Our village is called Saisy (say-SEE). To call it a village is like comparing Peoria, Illinois, with New York City. A dozen houses line up haphazardly on either side of a single, narrow street. And like every village in France, there is an amaranthine church that lies solidly at the center of the village, covered in scaffolding. Workers tend to it with Gallic indifference. There is a Mairie (town hall) that doesn’t appear to be open, even thought it is after 9:00AM.
© 2016 Chris Terrell
But nothing compares to the pale green pastures and fields that surrounded us, guarded by suspicious cows and indifferent sheep.

The owners of our little cottage are American expats. The husband is a former executive and his wife a former environmental engineer. They have apparently been living in, and renting, this place for many years, as evidenced by the wealth of knowledge they have put into the handmade guidebook that comes with the house. Looking for a perfect place to find lunch, a third of the way into the guidebook, I find their favorite restaurant. It is in the village of Nolay, a short six and one  half kilometers away. 
© 2016 Chris Terrell
I park our Renault on the quiet main street, the restaurant to our left, across the street from the Hôtel de Ville. We pay our respect to the WWI monument, with a WWII appendage—there’s one in countless villages and towns in France—before heading over to the restaurant. 
It’s a bit on the late side for lunch, even for France, and we find the restaurant empty except for a table of four men just finishing their lunch and their wine and having a good laugh about an unknowable topic. While a nearly empty restaurant back home would be cause for concern, not today. I’m confident the food is good. We are not disappointed. The food is traditional country French but plated with the flair one would expect in L.A.  
Escargot, salad, main course, dessert; and of course, a bottle of red wine. We take our time. 
© 2016 Chris Terrell
I’m thinking about those fields near our cottage. When you are surrounded by where your food comes from, you care a lot more about how it is grown; how it’s prepared; and the time you take to enjoy it. 
Maybe it’s the wine, but I’m really enjoying France.

Thursday, April 14, 2016

BBQ!


“Southern barbecue is the closet thing we have in the U.S. to Europe’s wine or cheeses; drive a hundred miles and the barbecue changes.” 

     —John Shelton Reed  


©2013 Chris Terrell
Nothing establishes the culinary diversity of the South more than barbecue. Every region of the South—from the South Carolina Low Country to the mountains of Tennessee—has its own unique take on this delectable food. Southerners fight and argue over barbecue almost as much as they do about anything else, except maybe religion, politics, and football. Hell, most Southerners cannot even agree on the spelling. You will see BBQ, Bar-B-Que, barbeque, or barbecue! (My father, being an English major, was particularly offended by BBQ or Bar-B-Que.)

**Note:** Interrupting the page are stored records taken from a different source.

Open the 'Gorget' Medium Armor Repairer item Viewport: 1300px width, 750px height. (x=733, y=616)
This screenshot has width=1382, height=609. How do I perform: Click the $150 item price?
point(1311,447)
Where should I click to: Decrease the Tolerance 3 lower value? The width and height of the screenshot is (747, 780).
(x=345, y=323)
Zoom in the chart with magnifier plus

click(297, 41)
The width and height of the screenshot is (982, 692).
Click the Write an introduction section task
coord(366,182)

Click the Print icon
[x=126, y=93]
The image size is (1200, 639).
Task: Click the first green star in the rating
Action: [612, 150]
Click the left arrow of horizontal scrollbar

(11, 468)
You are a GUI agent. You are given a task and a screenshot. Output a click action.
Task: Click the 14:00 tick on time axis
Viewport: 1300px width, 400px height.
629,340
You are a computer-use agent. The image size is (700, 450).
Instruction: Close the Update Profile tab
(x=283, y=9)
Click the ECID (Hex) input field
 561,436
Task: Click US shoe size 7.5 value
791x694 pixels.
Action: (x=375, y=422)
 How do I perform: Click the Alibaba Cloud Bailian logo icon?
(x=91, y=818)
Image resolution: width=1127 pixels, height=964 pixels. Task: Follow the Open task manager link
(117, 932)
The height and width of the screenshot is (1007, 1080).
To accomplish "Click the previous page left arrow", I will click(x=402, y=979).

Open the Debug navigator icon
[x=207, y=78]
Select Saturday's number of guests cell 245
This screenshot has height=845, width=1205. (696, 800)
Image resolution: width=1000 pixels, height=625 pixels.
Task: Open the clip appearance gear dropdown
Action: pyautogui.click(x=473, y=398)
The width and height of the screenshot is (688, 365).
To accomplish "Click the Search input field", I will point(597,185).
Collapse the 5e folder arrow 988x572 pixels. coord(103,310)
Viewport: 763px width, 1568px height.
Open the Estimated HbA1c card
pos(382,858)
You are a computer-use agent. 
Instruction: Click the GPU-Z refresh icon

Barbecue begins with the Spanish conquest of the New World. When Spanish explorers moved into the Caribbean, they discovered native islanders roasting fish and game on a framework of sticks they called “barbacoa.” The word “barbecue,” which first appeared in the Oxford English Dictionary around 1661, initially referred to such a framework and only later did the word “barbecue” come to mean the act of grilling or roasting meat on dry heat.  

The surest way in which to tell the difference between a Southerner and a Yankee is how the word barbecue is used. Up North, “barbecue” is a verb, as in “let’s go barbecue some chicken on the grill.” In the South, however, it’s a noun, as in “let’s go get us some barbecue after church… .” See the difference? 

In the South, the differences between regional barbecues can be found mostly in the sauce, and to a lesser extent the type of meat used. The barbecue of Alabama, Georgia and Tennessee is almost always served with a sweet tomato-based sauce. The sauce in South Carolina is mustard-based. And the sauce of Eastern North Carolina is the simplest—a concoction consisting of only vinegar and spices. Nary a tomato to be found! Alabama is also known for its distinctive white sauce made of mayonnaise and vinegar and originating in northern Alabama. It is used predominantly on chicken. 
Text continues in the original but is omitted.